Layers of meaning
The art I normally make consists of layers of photography, drawing and paint. Sometimes the photographs are digitally altered using Photoshop, sometimes they are not. Sometimes these photographs are printed or transferred to a surface whole and then paint, pen or pencil applied to these surfaces afterwards. Other times, the photographs may be torn up and applied to the surface like a collage, with deliberate gaps and abrasions upon the surface. Then when I paint or draw upon the work, these gaps and abrasions become an important component. Either way, my art consists of layers whether it be digital, photographic, collage, painting or drawing.

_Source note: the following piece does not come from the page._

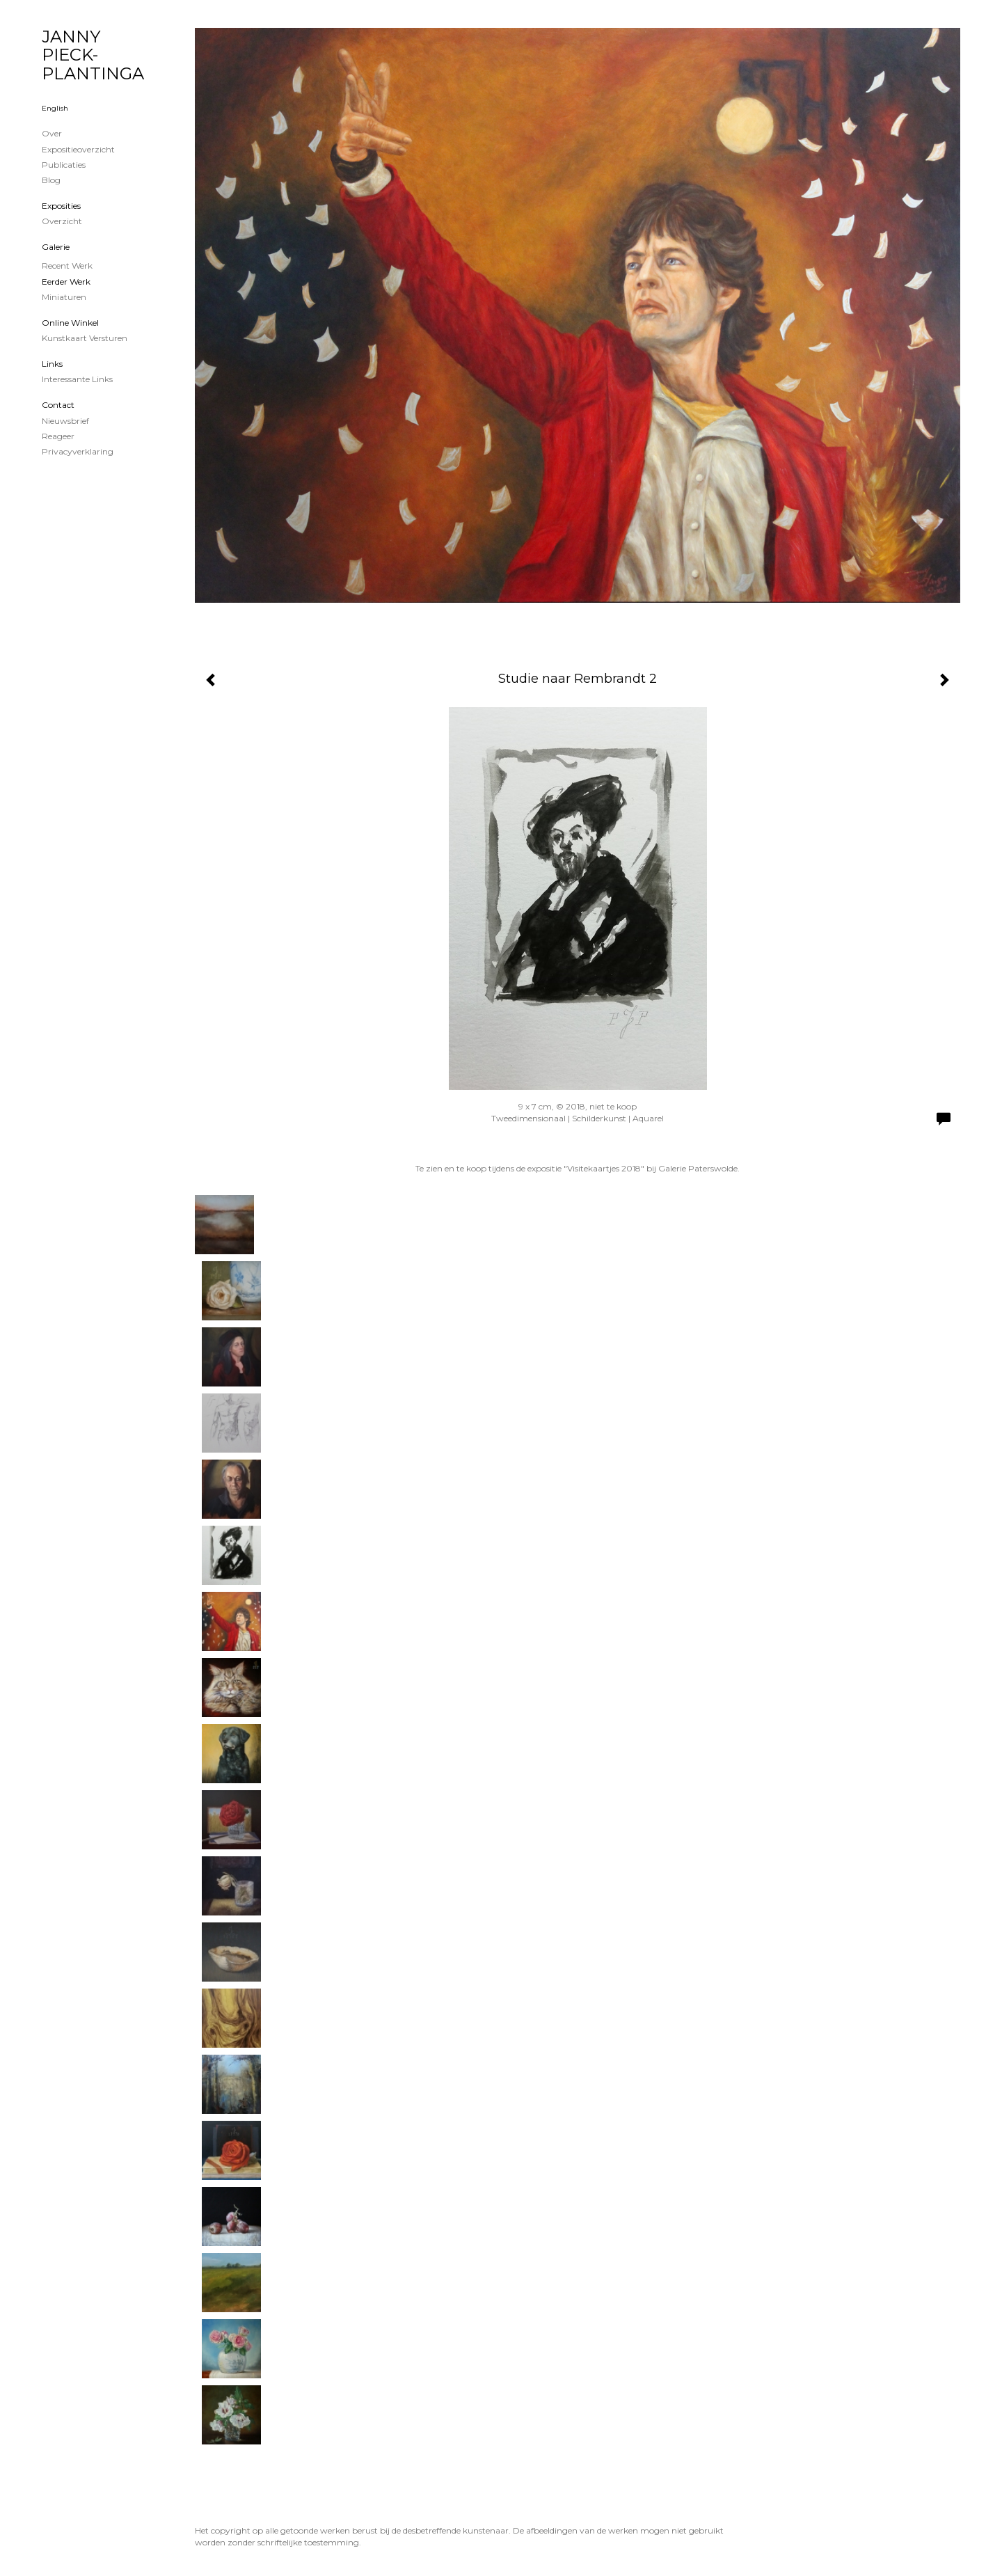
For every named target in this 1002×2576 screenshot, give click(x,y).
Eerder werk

These layers play an important role in that they act as a kind of veiled curtain where there is no clarity. This allows for my imagination to step in and fill in the gaps. The uncertainty and incompleteness provides a springboard for all sorts of possibilities to develop. It is very much like staring into the clouds and seeing an ever-changing mural in the sky full of faces, animals, objects and places.
I have been well aware for many years, that this openness and temporality is critical to help me develop my ideas. However I have been keen to try this approach with using just paint and the immediacy of the environment around me to see what sort of effect this might have on my practice.
I am carrying on focusing on buildings and interiors, observing the the piecemeal view we have in our daily existence, those bits we can see out of the corner of our eye, the suggestions of objects that remain unformed, the spaces within spaces, the ceiling, floors, surfaces, furniture, shapes, colours and textures. The recording of these things with paint is deliberately not accurate. I’m not trying to duplicate the environment but rather use the suggestion of what is around me in combination with paint to evoke alternative places and something other.
The paintings displayed are examples of my latest endeavours.